• _読む文章_
##############################
すると、先ほどみなさんに話したコンテナイメージ、必要なものが全部入っているバイナリのようなパッケージが、コンテナイメージ置き場(スライドの右上)からダウンロードされていきます。

コンテナイメージ置き場として、AWSならAmazon ECRというサービス、あるいは有名なDocker Hubというサービスがありますが、このようなイメージ置き場からコンテナイメージをダウンロードしてきます。ダウンロードが終わったら、実際にコンテナとして実行する。このような一連の流れでみなさんのコンテナをデプロイできます。

実行したコンテナがクラッシュすると次に何が起きる?

仮に、今実行されたコンテナがクラッシュしたり、いなくなったりしたとしましょう。次に何が起こるか。コンテナオーケストレータは常にループのような、While文だと思ってかまいません、これを回しながら、最初に渡された定義ファイルに書かれたコンテナがきちんと実行されているかを常に監視しています。(スライドを指して)図で表したとおり、データプレーンの中の先ほど起動したコンテナはクラッシュしてしまいました。
##############################
• _記録データ_

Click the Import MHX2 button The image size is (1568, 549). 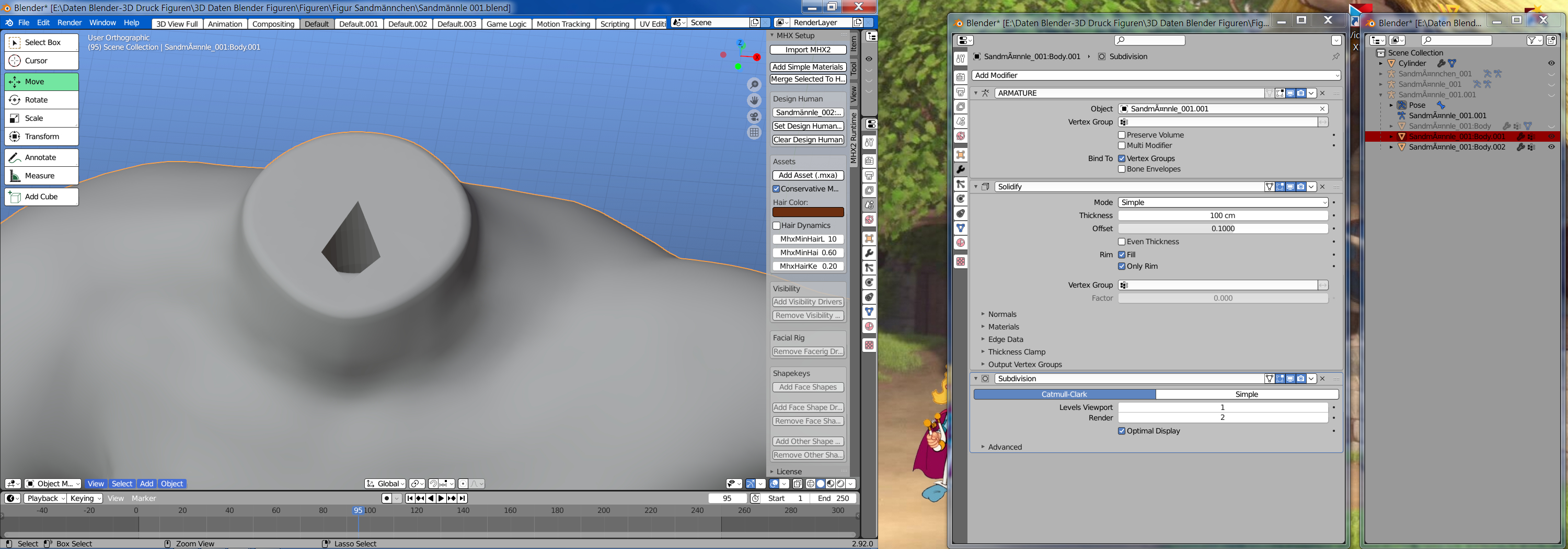(808, 50)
##############################
• _課題 1_
コンテナについての文章をもとに、次の問いに答えてください。
(a) AWSのコンテナイメージ置き場として挙げられているサービスは何ですか?
(b) コンテナイメージのダウンロードが終わったあと、何をしますか?
(c) コンテナオーケストレータが常に監視しているのは何ですか?
• _課題 2_
コンテナについての文章を、最後の文に続けて書き継いでもらえますか?
記録データの各行は、ここでは一切使いません。

• _回答 1_
(a) Amazon ECR
(b) 実際にコンテナとして実行する。
(c) 最初に渡された定義ファイルに書かれたコンテナがきちんと実行されているか。

• _回答 2_
すると、オーケストレータは「コンテナがクラッシュした」と検知します。でも定義ではコンテナを実行していなければならないので「もう1回実行してくれ」とコンテナエージェントにお願いするわけです。するとコンテナエージェントは先ほどと同じく、コンテナランタイムを通してコンテナを起動します。

これがコンテナの基本的なデプロイメントモデルであり、オートヒーリングと呼ばれるものの仕組みです。みなさんが宣言した定義ファイルに則って、常にその状態を維持するように、コンテナオーケストレータやエージェントが協調して動くのが、コンテナのデプロイメントモデルです。

ここで大事なことは、コンテナの実行は自動処理で非同期です。みなさんは定義ファイルを渡して「実行して」「この状態にして」とお願いしますが、そのタイミングですぐ実行されるかは誰も担保してくれません。どこかのタイミングできちんと空いているリソース、CPUやメモリのリソースに空きがあるノードを見つけたら、そこでコンテナを実行する処理が非同期で行われます。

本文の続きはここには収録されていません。